▼

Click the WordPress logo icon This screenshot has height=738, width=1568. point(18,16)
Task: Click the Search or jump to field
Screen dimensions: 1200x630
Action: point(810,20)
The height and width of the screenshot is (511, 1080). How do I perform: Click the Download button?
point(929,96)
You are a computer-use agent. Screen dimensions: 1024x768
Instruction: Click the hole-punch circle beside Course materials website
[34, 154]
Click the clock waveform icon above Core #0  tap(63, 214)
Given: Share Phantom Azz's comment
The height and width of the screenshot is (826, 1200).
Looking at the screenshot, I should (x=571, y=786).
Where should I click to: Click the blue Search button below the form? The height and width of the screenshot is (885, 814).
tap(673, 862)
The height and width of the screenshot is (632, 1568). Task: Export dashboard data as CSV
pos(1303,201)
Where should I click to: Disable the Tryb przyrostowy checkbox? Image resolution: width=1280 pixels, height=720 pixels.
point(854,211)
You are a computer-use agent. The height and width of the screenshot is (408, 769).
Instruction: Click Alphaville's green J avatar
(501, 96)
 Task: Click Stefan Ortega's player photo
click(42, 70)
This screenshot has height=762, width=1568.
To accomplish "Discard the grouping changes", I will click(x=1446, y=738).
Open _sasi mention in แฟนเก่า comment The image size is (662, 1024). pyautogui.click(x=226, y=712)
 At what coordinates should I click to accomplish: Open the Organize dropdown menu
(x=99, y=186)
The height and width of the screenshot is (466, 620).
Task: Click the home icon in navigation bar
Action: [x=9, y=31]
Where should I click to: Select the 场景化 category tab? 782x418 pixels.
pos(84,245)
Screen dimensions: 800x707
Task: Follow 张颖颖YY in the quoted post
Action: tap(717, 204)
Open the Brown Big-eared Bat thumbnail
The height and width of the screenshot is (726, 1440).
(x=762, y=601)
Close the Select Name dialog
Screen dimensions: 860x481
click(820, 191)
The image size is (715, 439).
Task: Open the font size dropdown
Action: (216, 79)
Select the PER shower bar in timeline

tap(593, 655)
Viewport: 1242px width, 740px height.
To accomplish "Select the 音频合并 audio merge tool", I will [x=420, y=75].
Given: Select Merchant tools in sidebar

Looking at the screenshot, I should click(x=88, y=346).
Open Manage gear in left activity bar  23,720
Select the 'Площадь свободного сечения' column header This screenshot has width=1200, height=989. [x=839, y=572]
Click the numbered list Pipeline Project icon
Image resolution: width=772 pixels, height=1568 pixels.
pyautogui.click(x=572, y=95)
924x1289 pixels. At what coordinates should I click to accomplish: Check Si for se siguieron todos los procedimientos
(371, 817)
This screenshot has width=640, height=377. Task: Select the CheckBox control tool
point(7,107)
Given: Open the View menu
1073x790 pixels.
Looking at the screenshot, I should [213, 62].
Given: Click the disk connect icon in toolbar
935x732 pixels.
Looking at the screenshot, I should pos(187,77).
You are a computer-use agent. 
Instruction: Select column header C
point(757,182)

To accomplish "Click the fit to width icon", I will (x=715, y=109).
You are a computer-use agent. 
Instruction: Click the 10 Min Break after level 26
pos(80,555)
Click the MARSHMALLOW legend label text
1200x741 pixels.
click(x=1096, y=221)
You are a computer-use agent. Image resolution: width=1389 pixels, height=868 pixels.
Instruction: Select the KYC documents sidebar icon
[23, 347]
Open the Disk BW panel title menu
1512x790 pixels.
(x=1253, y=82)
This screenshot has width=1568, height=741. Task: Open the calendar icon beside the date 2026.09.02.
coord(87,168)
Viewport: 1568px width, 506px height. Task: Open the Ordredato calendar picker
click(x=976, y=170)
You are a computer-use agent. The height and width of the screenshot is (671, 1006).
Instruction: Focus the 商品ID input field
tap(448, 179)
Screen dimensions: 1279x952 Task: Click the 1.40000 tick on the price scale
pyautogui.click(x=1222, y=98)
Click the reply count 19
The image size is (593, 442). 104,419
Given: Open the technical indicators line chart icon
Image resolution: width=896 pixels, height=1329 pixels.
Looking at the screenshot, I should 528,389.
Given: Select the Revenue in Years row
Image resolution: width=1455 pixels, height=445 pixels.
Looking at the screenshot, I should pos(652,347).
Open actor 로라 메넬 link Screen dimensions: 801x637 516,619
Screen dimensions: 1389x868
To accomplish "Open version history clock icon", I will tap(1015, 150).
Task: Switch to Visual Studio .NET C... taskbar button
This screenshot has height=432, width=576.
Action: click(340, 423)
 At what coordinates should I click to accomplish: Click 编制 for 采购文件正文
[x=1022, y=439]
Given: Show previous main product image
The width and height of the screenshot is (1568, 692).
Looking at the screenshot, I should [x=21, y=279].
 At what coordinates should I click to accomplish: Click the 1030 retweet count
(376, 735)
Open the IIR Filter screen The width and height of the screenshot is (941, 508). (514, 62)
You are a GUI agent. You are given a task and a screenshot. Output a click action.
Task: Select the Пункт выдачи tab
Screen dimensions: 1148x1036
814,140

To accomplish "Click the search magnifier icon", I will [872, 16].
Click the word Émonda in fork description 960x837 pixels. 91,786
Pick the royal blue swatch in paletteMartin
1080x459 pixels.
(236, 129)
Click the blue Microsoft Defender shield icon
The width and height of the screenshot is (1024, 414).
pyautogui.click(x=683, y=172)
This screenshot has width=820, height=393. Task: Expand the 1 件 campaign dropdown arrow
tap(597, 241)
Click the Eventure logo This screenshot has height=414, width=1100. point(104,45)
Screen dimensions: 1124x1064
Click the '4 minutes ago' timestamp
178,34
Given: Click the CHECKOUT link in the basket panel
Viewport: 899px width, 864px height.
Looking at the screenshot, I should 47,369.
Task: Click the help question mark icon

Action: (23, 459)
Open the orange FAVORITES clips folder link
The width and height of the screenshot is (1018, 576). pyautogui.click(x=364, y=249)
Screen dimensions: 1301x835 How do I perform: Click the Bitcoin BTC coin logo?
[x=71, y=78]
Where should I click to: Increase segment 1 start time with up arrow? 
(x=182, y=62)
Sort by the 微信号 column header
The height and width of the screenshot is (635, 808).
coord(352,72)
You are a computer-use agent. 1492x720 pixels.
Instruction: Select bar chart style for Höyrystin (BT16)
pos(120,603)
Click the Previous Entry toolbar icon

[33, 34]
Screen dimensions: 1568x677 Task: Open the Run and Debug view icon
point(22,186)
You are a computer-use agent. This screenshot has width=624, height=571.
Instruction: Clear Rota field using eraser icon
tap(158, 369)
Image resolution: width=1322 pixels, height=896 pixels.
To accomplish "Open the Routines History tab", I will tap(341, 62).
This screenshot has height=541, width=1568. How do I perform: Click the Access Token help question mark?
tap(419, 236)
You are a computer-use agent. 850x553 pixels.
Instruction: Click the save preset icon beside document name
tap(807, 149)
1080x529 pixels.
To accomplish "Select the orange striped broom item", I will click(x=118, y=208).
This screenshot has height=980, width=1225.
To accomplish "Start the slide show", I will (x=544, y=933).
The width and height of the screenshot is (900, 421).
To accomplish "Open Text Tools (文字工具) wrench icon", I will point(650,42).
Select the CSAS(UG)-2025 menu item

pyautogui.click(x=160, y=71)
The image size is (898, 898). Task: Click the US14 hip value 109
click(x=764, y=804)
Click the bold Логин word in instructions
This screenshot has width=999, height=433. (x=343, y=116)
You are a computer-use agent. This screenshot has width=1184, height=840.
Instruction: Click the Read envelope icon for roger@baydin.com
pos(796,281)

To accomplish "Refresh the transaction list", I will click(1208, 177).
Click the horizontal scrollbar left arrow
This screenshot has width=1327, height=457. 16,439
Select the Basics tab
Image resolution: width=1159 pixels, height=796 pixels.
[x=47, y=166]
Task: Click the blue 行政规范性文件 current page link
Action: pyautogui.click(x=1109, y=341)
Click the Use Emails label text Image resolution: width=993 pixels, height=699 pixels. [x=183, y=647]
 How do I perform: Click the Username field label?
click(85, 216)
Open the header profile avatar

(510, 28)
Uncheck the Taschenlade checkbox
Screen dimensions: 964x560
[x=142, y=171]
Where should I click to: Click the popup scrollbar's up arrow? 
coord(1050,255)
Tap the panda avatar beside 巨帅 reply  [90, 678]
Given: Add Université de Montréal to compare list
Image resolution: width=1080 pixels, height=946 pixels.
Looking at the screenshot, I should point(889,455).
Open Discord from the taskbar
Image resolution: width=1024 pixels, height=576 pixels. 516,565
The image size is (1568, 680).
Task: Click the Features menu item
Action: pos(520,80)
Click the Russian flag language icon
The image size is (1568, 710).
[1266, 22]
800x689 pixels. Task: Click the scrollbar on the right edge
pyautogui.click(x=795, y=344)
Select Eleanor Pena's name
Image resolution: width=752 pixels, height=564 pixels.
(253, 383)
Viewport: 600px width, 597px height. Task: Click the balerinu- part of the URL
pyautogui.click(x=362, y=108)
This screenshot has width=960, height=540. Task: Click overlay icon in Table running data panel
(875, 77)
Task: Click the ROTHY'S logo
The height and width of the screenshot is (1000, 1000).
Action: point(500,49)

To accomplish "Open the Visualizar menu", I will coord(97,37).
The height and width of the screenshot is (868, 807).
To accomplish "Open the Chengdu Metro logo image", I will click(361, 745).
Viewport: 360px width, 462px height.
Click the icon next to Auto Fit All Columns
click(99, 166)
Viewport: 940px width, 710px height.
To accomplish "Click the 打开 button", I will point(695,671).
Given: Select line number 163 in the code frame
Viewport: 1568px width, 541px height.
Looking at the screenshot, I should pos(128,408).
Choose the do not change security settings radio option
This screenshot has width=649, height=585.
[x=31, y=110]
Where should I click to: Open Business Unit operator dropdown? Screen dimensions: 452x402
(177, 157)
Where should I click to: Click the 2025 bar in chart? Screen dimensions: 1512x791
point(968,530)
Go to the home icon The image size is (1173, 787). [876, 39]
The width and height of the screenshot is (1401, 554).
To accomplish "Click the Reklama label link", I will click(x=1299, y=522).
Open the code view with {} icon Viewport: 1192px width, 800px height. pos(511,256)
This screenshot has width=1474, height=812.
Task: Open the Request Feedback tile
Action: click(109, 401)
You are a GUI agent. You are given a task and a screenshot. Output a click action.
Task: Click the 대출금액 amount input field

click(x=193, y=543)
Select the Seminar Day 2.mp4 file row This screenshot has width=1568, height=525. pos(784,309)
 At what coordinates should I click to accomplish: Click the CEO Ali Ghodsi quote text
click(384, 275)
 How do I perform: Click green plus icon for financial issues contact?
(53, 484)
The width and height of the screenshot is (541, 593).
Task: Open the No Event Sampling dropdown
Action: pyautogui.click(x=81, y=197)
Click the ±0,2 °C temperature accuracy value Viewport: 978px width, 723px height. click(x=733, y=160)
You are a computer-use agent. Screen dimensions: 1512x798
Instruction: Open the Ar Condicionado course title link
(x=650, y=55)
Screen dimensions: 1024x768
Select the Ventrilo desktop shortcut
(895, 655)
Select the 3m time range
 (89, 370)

▲

Give again, exactly as written, every line from the first one above through the line that has "You are a computer-use agent. Screen dimensions: 1024x768" in it.

Click the WordPress logo icon This screenshot has height=738, width=1568. point(18,16)
Task: Click the Search or jump to field
Screen dimensions: 1200x630
Action: point(810,20)
The height and width of the screenshot is (511, 1080). How do I perform: Click the Download button?
point(929,96)
You are a computer-use agent. Screen dimensions: 1024x768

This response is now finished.